We saw improvements had been made in all areas at this inspection. Following the last inspection the registered provider had enlisted various specialist consultants to support them to improve systems and process. This had included specialists in care, health and safety plus staff training. The registered provider was still working with the consultants when we inspected and improvements in some areas were still needed. The registered provider was committed to making further improvements and we were confident this would happen.
The Hylands Retirement Home is a large property which offers numerous communal lounges for people to spend time in. They have views across the bay and access to the promenade in Filey. The service is close to all local amenities. The service provides accommodation for up to 46 people who require personal care, some of whom may be living with dementia. At the time of the inspection 34 people lived in the service.
The home had a registered manager who was also the registered provider. A registered manager is a person who has registered with the Care Quality Commission to manage the service. Like registered providers, they are ‘registered persons’. Registered persons have legal responsibility for meeting the requirements in the Health and Social Care Act 2008 and associated Regulations about how the service is run.
We saw staff had received supervision on a regular basis and the registered provider had commenced annual appraisals with staff who had been in post longer than 12 months. Staff training was better organised and all training needed was booked to ensure staff received the knowledge they required to enable them to perform their role.
We have recommended the provider review good practice surrounding the environment, activities and staff support for people living with dementia to ensure they deliver the best care they can for people.

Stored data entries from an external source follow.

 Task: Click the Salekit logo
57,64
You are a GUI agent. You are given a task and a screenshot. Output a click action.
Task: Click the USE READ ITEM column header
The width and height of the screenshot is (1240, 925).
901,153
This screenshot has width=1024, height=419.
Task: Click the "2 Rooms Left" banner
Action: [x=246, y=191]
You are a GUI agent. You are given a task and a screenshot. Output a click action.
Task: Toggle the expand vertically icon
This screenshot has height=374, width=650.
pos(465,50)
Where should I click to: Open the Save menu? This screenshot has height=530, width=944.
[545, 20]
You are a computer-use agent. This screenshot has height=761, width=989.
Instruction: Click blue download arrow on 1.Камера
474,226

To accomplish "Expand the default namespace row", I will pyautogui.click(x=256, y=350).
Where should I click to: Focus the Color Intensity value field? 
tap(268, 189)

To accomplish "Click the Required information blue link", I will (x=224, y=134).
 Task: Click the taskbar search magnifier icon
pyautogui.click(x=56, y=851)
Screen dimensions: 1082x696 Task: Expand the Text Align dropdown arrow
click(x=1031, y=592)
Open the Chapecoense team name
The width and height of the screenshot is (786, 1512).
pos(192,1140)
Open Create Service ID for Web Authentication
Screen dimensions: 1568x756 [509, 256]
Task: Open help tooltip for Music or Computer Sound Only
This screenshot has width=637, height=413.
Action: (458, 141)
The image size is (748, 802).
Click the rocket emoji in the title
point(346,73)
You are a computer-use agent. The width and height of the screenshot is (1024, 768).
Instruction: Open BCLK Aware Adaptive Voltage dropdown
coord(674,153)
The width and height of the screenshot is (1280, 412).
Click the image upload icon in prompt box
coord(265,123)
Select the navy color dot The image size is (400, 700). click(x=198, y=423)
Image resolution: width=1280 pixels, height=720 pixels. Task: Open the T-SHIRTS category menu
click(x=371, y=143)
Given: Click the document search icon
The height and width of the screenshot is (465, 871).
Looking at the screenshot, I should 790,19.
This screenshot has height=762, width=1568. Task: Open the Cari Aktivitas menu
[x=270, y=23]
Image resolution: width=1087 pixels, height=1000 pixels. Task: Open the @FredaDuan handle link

A new dependency tool had been used to determine the staffing levels required to meet people’s needs. This had led to the registered provider increasing staffing in the service to safe levels. We found recruitment and selection procedures were in place and appropriate checks had been undertaken before staff began work. The full work history of applicants had not been documented which may mean that the provider would be unaware of important information. The registered provider told us they would improve the system following the inspection.
People’s care plans were person centred and written in a way which described their care needs. We saw evidence to demonstrate people were involved in all aspects of their care plans. Individual risks to people’s safety had been assessed by staff. Recognised assessment tools to aid staff understanding in key topics such as pressure area care and nutrition were not used. On day two the registered provider had started to use these. Key information from the outcomes of such assessments and risk needed to be better linked to care plan descriptions to ensure staff had all the information they needed.
Appropriate checks of the building and maintenance systems were undertaken to ensure health and safety. A recent health and safety audit completed by external professionals had led to an action plan to improve safety systems and process. The registered provider was using this to improve the service.
Staff understood the requirements of the Mental Capacity Act (2005) and worked to ensure they supported people to make their own decisions. The required documentation to evidence assessment of capacity and best interest decisions was not fully understood or always in place. Staff were due to attend a training session to improve their knowledge in this area.
Systems in place for the management of medicines required reviewing so that people received their medicines safely. We have made a recommendation about the management of medicines.
The registered provider had a system in place for responding to people’s concerns and complaints. People said they would talk to the registered provider or staff if they were unhappy or had any concerns. The minor day to day concerns were not captured to analyse patterns and trends.
Systems in place to monitor and improve the quality of the service provided had been improved since our last inspection. These were not yet fully implemented or embedded. We saw the views of people were gathered and formal meetings for residents and relatives were due to recommence early 2017.
There were systems and processes in place to protect people from the risk of harm. Staff were able to tell us about different types of abuse and were aware of action they should take if abuse was suspected.
There were positive interactions between people and staff. We saw staff treated people with dignity and respect. Observation of the staff showed they knew the people very well and could anticipate their needs. People told us they were happy and felt very well cared for.
We saw people were provided with a choice of healthy food and drinks which helped to ensure their nutritional needs were met. Where people required monitoring for their nutrition and hydration this was in place. People had been referred to see health professionals where required. People were supported to maintain good health.
People’s independence was encouraged and their hobbies and leisure interests were individually assessed. People enjoyed the activities on offer but had asked that more be available. The registered provider had started to implement new initiatives to support this. Staff encouraged and supported people to access activities within the community.
Overall we saw significant changes and initiatives at this inspection where the commitment and hard work of the providers and their team to drive improvement were very apparent.